Der BGH schafft mit seiner Entscheidung Leitplanken: Unwirksam sind danach Lösungsklauseln, die eine Vertragsauflösung aufgrund der Insolvenz per se ermög­lichen und von den gesetzlichen Lösungsmöglichkeiten abweichen, ohne dass zum Zeitpunkt des Vertrags­abschlusses berechtigte Gründe für diese Abweichungen bestanden. Demnach hält der BGH insolvenz­abhängige Lösungsklauseln zugunsten des Gläubigers der Zahlung (z.B. Hersteller oder Lieferant) regelmäßig für unwirksam, da der Zahlungsempfänger sich ausreichend durch gesetzliche Zurückbehaltungsrechte (§§ 320, 321 BGB) schützen kann.

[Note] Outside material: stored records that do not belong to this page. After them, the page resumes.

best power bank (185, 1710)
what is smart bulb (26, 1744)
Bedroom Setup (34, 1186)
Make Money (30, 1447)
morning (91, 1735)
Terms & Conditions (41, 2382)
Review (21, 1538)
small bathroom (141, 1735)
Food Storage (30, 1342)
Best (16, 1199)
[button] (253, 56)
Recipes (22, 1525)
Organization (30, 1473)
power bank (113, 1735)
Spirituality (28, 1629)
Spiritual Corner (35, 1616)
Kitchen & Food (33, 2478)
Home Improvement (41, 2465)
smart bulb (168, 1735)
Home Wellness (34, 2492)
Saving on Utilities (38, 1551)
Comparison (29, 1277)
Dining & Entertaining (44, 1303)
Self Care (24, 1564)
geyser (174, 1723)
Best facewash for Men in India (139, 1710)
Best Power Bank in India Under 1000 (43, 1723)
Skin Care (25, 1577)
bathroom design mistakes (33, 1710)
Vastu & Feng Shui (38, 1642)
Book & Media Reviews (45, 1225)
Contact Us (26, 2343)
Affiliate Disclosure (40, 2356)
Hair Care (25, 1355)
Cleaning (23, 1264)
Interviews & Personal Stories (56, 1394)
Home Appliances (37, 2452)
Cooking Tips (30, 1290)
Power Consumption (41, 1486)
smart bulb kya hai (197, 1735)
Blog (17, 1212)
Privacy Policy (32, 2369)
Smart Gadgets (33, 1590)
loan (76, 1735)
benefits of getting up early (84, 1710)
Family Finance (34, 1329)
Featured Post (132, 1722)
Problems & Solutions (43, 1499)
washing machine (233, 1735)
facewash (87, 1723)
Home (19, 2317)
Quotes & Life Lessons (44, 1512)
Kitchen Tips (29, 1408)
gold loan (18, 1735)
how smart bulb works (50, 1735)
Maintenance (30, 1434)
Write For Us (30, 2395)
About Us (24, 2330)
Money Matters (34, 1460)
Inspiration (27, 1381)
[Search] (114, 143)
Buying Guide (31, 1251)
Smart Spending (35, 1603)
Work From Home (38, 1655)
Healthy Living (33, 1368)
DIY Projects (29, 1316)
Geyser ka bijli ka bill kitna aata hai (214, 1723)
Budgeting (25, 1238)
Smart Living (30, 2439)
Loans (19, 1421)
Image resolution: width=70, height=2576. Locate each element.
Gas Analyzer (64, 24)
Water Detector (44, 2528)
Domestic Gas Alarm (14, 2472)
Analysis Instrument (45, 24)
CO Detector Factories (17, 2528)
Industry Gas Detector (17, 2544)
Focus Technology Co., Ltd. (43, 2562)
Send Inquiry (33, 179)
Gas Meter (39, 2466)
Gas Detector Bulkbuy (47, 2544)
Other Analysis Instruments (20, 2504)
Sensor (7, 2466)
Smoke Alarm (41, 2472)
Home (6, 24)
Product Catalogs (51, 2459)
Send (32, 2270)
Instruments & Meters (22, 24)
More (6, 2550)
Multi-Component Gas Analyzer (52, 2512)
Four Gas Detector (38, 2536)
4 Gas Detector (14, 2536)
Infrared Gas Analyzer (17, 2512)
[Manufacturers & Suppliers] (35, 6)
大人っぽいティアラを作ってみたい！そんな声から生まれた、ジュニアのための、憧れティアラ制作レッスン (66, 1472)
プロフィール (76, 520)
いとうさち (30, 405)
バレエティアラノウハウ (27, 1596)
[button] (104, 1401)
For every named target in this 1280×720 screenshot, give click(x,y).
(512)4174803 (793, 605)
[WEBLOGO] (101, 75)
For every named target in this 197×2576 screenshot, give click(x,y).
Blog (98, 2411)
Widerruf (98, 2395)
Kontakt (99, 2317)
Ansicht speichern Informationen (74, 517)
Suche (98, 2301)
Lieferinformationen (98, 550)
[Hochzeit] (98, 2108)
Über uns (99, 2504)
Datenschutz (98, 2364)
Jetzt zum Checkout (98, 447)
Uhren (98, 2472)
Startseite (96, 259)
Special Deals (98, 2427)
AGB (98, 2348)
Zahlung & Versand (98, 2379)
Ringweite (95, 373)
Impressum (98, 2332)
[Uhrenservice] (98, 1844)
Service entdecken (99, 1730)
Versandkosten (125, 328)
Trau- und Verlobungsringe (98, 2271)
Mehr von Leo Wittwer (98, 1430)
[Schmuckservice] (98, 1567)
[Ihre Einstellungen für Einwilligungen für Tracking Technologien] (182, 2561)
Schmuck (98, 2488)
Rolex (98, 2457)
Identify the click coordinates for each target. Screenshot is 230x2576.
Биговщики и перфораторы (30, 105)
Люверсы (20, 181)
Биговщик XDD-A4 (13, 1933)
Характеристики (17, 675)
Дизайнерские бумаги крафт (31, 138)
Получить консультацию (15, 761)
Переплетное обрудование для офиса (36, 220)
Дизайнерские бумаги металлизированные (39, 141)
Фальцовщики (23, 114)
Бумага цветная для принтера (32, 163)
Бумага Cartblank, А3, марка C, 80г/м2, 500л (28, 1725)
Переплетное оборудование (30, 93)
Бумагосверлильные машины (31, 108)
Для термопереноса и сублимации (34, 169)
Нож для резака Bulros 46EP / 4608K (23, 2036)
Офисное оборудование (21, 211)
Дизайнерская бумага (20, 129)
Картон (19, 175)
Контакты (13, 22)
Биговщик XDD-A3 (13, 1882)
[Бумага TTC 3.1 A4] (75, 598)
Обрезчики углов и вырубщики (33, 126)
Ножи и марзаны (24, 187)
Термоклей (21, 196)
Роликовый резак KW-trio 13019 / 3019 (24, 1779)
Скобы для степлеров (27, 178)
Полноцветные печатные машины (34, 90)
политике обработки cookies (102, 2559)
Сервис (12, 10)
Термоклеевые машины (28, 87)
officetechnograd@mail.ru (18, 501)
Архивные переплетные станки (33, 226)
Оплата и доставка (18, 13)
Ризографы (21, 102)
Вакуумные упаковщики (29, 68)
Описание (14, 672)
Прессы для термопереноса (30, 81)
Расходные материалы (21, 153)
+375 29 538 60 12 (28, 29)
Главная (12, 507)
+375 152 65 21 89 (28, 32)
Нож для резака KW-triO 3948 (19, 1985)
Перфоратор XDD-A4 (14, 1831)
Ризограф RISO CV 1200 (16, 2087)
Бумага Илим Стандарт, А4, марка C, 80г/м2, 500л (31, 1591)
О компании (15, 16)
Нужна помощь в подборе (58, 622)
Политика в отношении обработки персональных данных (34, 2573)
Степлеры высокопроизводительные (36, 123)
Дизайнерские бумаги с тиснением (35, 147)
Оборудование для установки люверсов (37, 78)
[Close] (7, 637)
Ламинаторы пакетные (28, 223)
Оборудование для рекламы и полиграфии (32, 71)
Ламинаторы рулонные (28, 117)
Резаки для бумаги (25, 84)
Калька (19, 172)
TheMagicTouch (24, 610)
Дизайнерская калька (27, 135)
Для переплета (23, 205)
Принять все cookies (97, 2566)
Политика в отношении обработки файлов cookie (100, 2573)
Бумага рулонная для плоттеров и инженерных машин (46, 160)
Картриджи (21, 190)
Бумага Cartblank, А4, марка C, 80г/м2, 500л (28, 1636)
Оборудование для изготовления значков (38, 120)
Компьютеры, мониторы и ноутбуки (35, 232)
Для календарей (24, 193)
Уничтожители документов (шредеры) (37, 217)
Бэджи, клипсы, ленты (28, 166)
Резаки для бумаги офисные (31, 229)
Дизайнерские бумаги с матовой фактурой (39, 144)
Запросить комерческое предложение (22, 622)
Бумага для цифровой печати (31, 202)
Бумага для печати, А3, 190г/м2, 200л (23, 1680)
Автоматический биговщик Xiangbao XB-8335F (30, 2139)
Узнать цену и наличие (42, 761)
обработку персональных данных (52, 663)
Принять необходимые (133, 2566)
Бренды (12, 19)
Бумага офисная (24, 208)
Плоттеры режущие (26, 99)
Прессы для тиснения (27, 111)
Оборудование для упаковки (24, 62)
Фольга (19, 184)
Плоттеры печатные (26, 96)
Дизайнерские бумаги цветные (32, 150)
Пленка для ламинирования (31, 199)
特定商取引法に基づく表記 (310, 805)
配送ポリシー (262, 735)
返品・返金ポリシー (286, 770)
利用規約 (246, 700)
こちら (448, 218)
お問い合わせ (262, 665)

Damit bietet sich zugleich Gestaltungspotential für wirksame Lösungsklauseln zugunsten von Sach- oder Dienstleistungsempfängern (z.B. zugunsten des Bestellers) an. Da der BGH keine pauschale Aussage trifft, wird es hierbei auf den Einzelfall ankommen, insbesondere ob mit dem vereinbarten Kündigungsrecht eine insolvenzrechtlich gerechtfertigte Zielsetzung verfolgt wird (z.B. als Teil eines Sanierungskonzepts) oder unter Berücksichtigung der mit der Insolvenz einhergehenden Risiken ohnehin ein wichtiger Grund im Sinne des gesetzlichen Kündigungsrechts (z.B. § 314 BGB oder § 89a HGB) vorliegt. Daher empfiehlt es sich, den Hintergrund für die Aufnahme der insolvenzabhängigen Lösungsklausel bereits im Vertragstext abzubilden und die Klausel differenziert auszugestalten.

Verschuldensunabhängige Verkäuferhaftung im B2B-Bereich

Auch hat der BGH (Urteil vom 21.06.2023 – VIII ZR 105/22) erst jüngst zum verschuldensunabhängigen Aufwendungsersatzanspruch des Käufers im Rahmen der Nacherfüllung (§ 439 Abs. 3 BGB a.F.) entschieden. Bei dem Streit ging es um die Erstattung von Aufwendungen für die Vorfertigung und Verbindung von mangelhaften Edelstahlrohren. Gegenstand war damit nicht der Einbau der mangelhaften Sache an sich. Der BGH sprach dem Käufer den begehrten Aufwendungsersatz zu und stellte dabei heraus, dass der Aufwendungsersatz käufer­freundlich auszulegen sei und bereits dann bestehe, wenn ein Sachmangel der Kaufsache sich im Rahmen des Vorfertigungsprozesses zeigt und es deshalb nicht mehr zum Abschluss des Einbauvorgangs kommt. ­Sofern die Kaufsache nicht untrennbar mit einer anderen Sache verbunden wird, steht dem Anspruch auch nicht ent­gegen, dass durch den Einbauvorgang eine neue Sache hergestellt wird. Eine Differenzierung zwischen B2B- und B2C-Geschäften nimmt der BGH entsprechend dem ausdrücklichen gesetzgeberischen Willen nicht vor.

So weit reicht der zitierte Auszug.